▸ Selected passage:

AP Stats Home
Linear Regression Models
Linear regression models are a fundamental tool in AP Statistics used to describe the relationship between two quantitative variables when a scatterplot suggests a linear association. The primary goal is to predict the value of one variable (the response variable) from the value of another (the explanatory variable). This topic builds upon understanding Representing the Relationship Between Two Quantitative Variables and Correlation.
The Least-Squares Regression Line (LSRL)
The most common method for fitting a line to a set of data is the Least-Squares Regression Line (LSRL). This line minimizes the sum of the squared vertical distances (residuals) between the observed data points and the line itself. The equation of the LSRL is:
$$ \hat{y} = a + bx $$
Where:
- $ \hat{y} $ (read as “y-hat”) is the predicted value of the response variable for a given $ x $ .
- $ a $ is the y-intercept, the predicted value of $ y $ when $ x=0 $ .
- $ b $ is the slope, which represents the predicted change in $ y $ for every one-unit increase in $ x $ .
- $ x $ is the value of the explanatory variable.
For a deeper dive into its calculation, refer to Least Squares Regression.
Interpreting Slope and Y-intercept
Interpreting the slope and y-intercept in context is crucial:
- Slope ( $ b $ ): For every one-unit increase in the explanatory variable ( $ x $ ), the response variable ( $ y $ ) is predicted to change by $ b $ units, on average.

▸ Stated problem 1: Reproduce the stretch of the regression text from "- $ a $ is the" through "Least Squares Regression.".

▸ Given data:
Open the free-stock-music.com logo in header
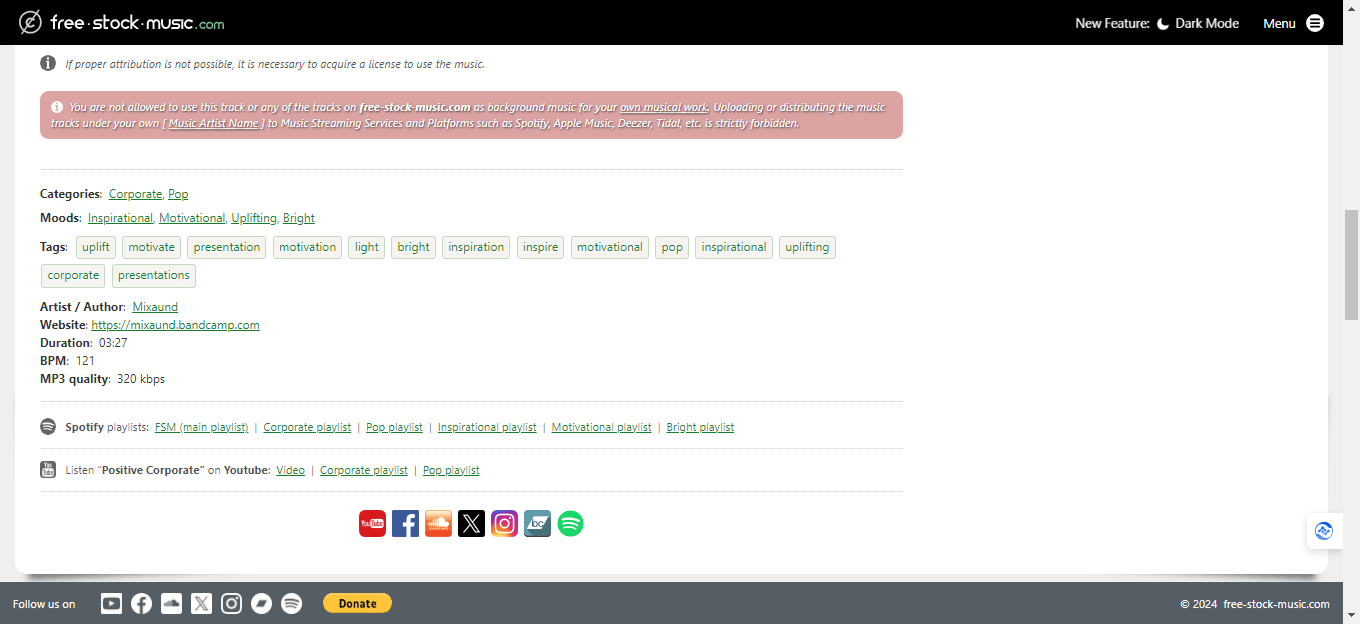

* * *

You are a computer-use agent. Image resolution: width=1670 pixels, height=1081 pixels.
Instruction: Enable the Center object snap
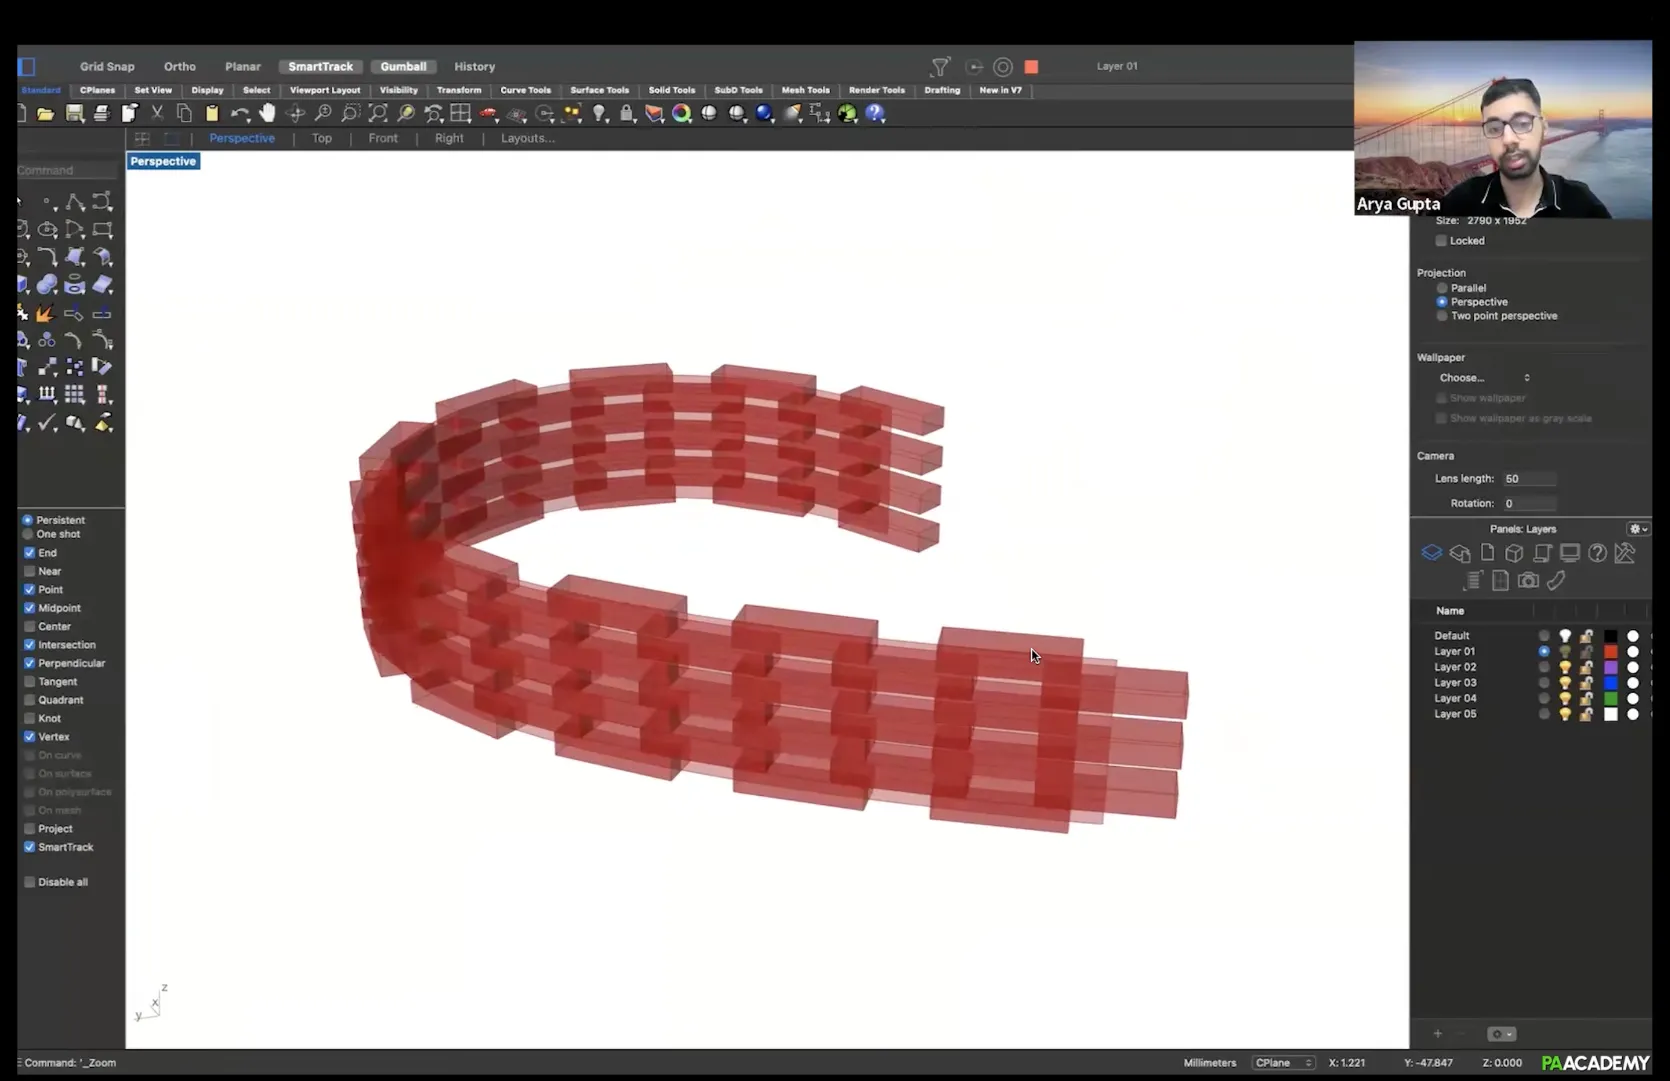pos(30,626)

--

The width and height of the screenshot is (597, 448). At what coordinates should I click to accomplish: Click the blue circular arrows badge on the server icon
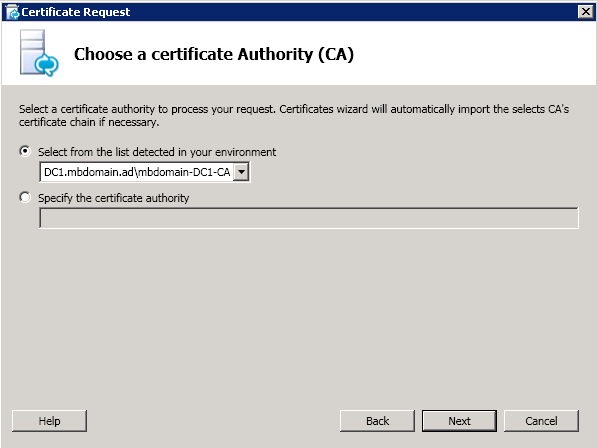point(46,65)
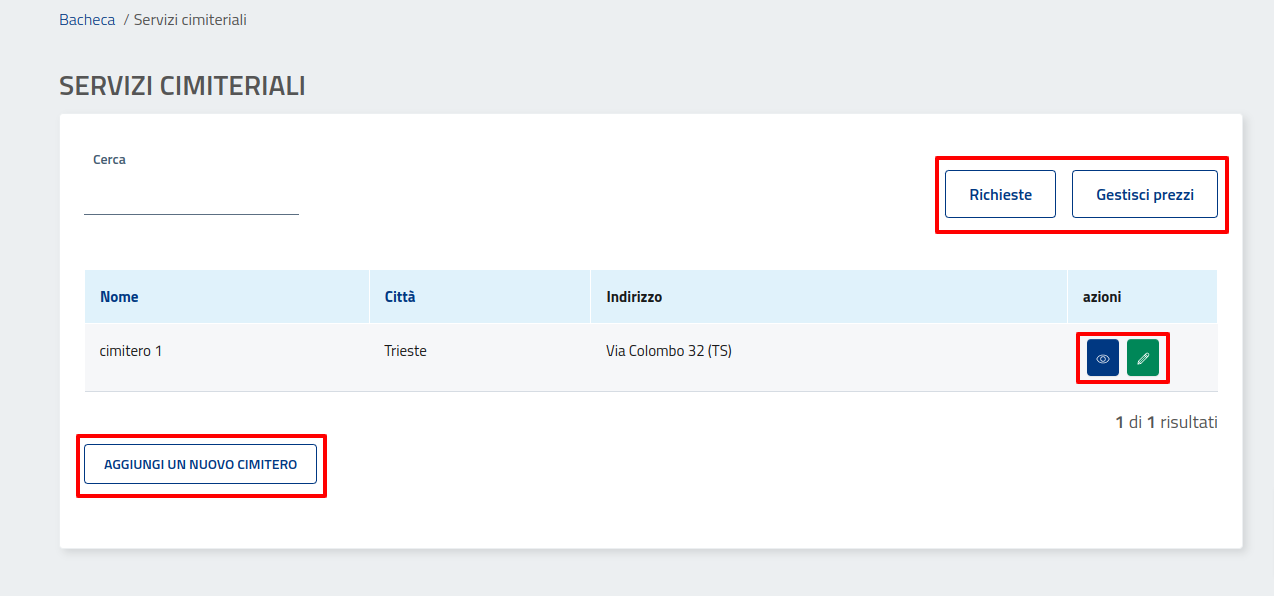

▸ Stated problem 2: In the entries, swap "server icon" for "database icon" across the stretch from the line containing "The width and" through the line containing "point(46,65)", leaving everything else unchanged. Return only those lines and omit the pictures.

▸ Output 1:
- $ a $ is the y-intercept, the predicted value of $ y $ when $ x=0 $ .
- $ b $ is the slope, which represents the predicted change in $ y $ for every one-unit increase in $ x $ .
- $ x $ is the value of the explanatory variable.
For a deeper dive into its calculation, refer to Least Squares Regression.

▸ Output 2:
The width and height of the screenshot is (597, 448). At what coordinates should I click to accomplish: Click the blue circular arrows badge on the database icon
point(46,65)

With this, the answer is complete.